Most of the chatter around the wind-down of the Tennessee General Assembly session has dealt with the passage of an education savings account bill.
Although that measure wound up somewhat differently from where it began (and which was discussed in this space on Friday), it was just one accomplishment of a rather bold legislative year under new Gov. Bill Lee.
In case you were looking elsewhere during the last several weeks of the session, here are a few things that occurred:
* Medicare block grants — Although the legislature approved a bill to allow the state to propose it get its federal Medicaid money through a first-in-the-nation block grant, no such thing can happen without federal approval. And if the feds do approve, the legislature once again must approve before a block grant system is implemented.
The idea is that the state, through the grant, would be freer in how it uses its Medicaid money for low-income people rather than through the funding formula currently used. We appreciate the legislature's willingness to experiment with how its gets federal money, assuming the block grant will allow people to be served better and more efficiently.

Problem set:
A - In the Tennessee General Assembly piece, copy the text between "Most of the" and "system is implemented.", inclusive, replacing "Gov. Bill Lee" with "Governor Bill Lee".
B - Shorten the paragraph of the Tennessee General Assembly piece that begins "The idea is that the state", keeping its main facts.
The entries that follow have no connection to the Tennessee General Assembly piece.

Listed entries:
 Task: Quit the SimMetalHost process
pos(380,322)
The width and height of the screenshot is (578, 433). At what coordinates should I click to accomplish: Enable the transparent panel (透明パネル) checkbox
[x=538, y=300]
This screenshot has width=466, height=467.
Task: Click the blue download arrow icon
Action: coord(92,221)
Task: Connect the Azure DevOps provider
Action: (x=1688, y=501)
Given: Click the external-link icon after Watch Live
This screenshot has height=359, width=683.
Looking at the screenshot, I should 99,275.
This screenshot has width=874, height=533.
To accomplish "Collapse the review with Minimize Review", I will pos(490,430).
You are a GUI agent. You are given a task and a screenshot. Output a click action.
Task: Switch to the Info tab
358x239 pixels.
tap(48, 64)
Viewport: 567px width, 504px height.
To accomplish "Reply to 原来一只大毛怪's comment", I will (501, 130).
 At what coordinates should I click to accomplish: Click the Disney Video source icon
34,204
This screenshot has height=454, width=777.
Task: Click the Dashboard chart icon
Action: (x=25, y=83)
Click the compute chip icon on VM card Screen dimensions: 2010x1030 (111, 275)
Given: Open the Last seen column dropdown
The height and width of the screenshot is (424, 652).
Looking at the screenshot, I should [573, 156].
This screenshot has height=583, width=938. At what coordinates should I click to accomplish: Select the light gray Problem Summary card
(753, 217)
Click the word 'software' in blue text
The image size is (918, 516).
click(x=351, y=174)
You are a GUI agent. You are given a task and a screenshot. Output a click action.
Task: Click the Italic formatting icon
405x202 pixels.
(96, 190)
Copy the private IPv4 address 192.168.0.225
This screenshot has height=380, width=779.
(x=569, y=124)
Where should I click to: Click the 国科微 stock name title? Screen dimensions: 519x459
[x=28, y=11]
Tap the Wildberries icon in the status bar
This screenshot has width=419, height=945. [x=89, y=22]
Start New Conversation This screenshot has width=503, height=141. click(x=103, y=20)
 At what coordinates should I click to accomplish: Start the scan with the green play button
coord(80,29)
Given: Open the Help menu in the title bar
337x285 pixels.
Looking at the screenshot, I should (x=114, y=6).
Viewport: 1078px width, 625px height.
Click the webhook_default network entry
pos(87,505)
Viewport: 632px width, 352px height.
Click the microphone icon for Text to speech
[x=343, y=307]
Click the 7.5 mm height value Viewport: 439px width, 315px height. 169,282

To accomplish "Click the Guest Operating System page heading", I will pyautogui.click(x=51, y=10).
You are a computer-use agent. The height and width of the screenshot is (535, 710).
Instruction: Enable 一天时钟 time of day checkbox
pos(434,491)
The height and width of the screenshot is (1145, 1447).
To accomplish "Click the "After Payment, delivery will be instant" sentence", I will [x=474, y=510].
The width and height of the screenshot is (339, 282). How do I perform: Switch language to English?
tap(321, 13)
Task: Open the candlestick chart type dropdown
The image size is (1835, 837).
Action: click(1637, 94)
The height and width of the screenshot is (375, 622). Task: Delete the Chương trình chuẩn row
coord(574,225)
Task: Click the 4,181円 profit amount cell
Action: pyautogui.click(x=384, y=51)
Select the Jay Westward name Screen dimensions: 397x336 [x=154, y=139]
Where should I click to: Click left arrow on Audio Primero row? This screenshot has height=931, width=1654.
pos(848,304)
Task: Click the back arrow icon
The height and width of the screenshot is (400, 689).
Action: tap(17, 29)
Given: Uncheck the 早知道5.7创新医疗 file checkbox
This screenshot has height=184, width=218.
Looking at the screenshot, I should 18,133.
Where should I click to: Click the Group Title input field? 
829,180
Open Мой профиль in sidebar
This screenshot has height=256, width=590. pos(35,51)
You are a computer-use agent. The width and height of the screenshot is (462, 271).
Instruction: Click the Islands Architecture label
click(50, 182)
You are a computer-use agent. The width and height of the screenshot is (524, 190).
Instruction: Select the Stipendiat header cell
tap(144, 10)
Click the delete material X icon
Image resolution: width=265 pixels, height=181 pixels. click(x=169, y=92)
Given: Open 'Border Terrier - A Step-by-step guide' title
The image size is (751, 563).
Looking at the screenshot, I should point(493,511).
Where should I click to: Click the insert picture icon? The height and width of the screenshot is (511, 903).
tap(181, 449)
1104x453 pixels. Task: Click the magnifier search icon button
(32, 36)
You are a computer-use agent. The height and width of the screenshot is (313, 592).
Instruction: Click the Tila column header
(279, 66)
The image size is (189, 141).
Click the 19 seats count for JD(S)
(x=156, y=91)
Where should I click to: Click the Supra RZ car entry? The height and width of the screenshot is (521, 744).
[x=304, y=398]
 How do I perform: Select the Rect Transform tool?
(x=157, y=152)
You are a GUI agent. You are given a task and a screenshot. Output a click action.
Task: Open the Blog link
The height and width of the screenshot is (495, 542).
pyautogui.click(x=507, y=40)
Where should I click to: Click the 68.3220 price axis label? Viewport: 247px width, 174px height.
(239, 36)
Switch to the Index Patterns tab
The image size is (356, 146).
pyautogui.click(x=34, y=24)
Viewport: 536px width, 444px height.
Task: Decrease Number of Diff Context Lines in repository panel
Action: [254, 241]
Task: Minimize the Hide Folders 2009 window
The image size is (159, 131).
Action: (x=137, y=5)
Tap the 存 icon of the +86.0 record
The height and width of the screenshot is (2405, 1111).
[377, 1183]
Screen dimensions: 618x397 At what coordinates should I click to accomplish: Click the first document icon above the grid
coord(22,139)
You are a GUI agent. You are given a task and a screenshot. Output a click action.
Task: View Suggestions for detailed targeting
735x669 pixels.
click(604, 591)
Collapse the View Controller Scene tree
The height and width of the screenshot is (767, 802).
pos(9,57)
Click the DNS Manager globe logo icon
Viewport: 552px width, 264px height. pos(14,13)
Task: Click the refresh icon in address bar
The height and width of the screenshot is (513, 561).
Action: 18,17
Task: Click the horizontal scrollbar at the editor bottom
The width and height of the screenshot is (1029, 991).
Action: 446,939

Your responses:
A -
Most of the chatter around the wind-down of the Tennessee General Assembly session has dealt with the passage of an education savings account bill.
Although that measure wound up somewhat differently from where it began (and which was discussed in this space on Friday), it was just one accomplishment of a rather bold legislative year under new Governor Bill Lee.
In case you were looking elsewhere during the last several weeks of the session, here are a few things that occurred:
* Medicare block grants — Although the legislature approved a bill to allow the state to propose it get its federal Medicaid money through a first-in-the-nation block grant, no such thing can happen without federal approval. And if the feds do approve, the legislature once again must approve before a block grant system is implemented.

B - A block grant would give the state more freedom than the current funding formula in spending its Medicaid money for low-income people. The writers welcome the legislature's willingness to experiment, assuming the block grant lets people be served better and more efficiently.